Władze francuskie wniosły nakaz przeszukania pojazdów oraz pokojów hotelowych zawodników i personelu reprezentujących barwy grupy kolarskiej z Bahrajnu. Duńska policja przeprowadziła akcję o godzinie 5.30 czasu lokalnego w kopenhaskiej dzielnicy Broendby. To nie jest pierwsza tego typu sytuacja. Mieszkania kolarzy i członków sztabu ekipy zostały przeszukane przez służby także w poniedziałek przed ich wyjazdem do Danii, gdzie w piątek rozpocznie się tegoroczna edycja Tour de France.
Francuska prokuratura wszczęła wstępne dochodzenie w sprawie zarzutów dopingowych wobec drużyny Bahrain Victorious. Decyzja ta została podjęta po przeszukaniach w hotelu, w którym mieszkała grupa, po 17. odcinku zeszłorocznego wyścigu, w którym jej kolarze odnieśli trzy etapowe zwycięstwa.
Na wniosek francuskiej policji, w ramach trwającego dochodzenia, przeprowadziliśmy przeszukanie hotelu w Broendby. Nie mamy dalszych informacji na temat operacji - powiedział nadinspektor duńskiej policji Dannie Rise.

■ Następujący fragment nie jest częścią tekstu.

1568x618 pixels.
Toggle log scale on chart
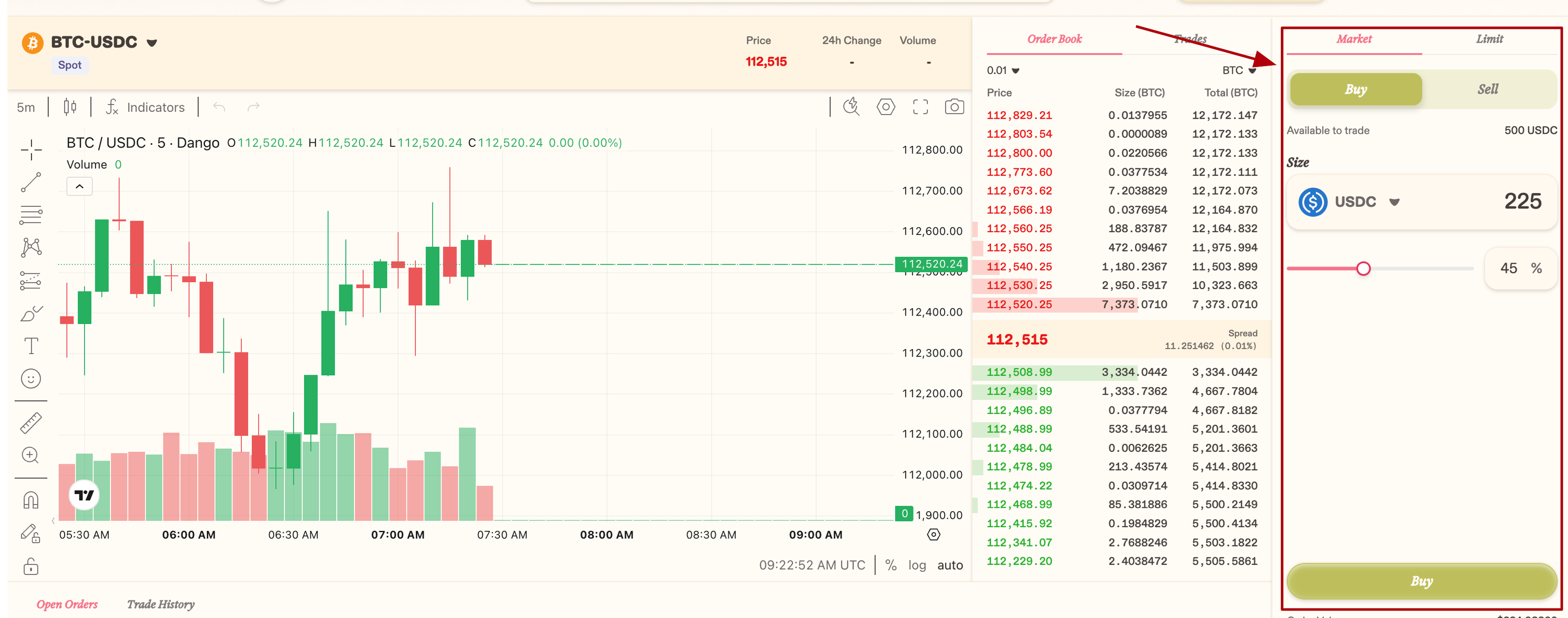[x=917, y=565]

Żaden przedmiot nie został skonfiskowany
Grupa, której barwy w tym sezonie reprezentują dwaj Polacy - Kamil Gradek i Filip Maciejuk (w TdF wystartuje Gradek), a jednym z dyrektorów sportowych jest Michał Gołaś, wydała oświadczenie zapewniając o pełnej współpracy z policją. Poinformowała również, że żaden przedmiot nie został skonfiskowany. Całe przeszukanie zakończyło się po dwóch godzinach.

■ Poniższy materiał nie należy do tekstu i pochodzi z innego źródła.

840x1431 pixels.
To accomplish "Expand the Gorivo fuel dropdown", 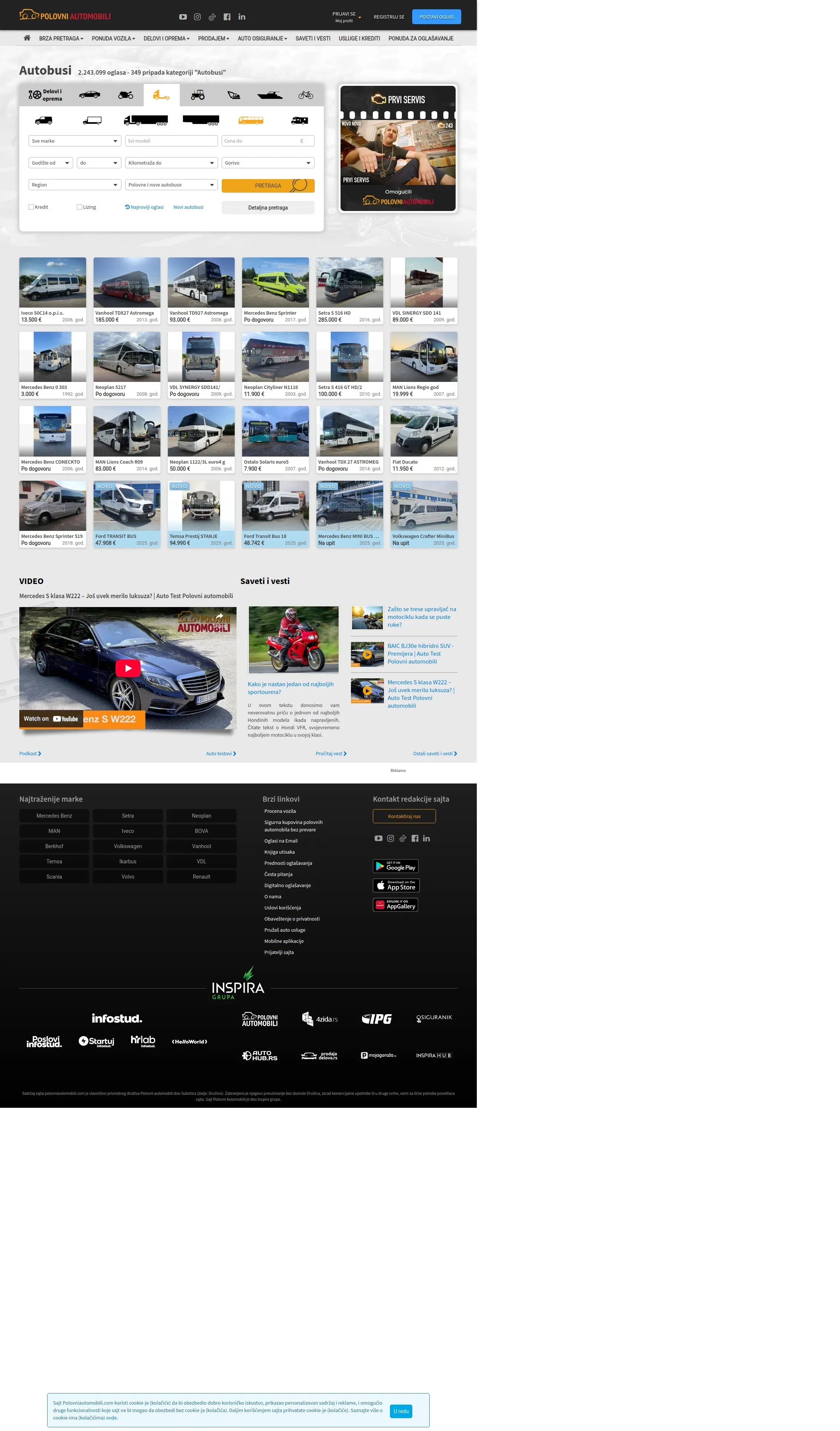I will [x=268, y=163].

Prokuratura w Marsylii poinformowała, że dochodzenie dotyczy "nabycia, transportu, posiadania oraz importu lub niedozwolonej metody stosowania zakazanej substancji przez sportowca bez uprzedniego uzasadnienia medycznego".
Tegoroczna, już 109. edycja "Wielkiej Pętli" rozpocznie się w piątek w Kopenhadze.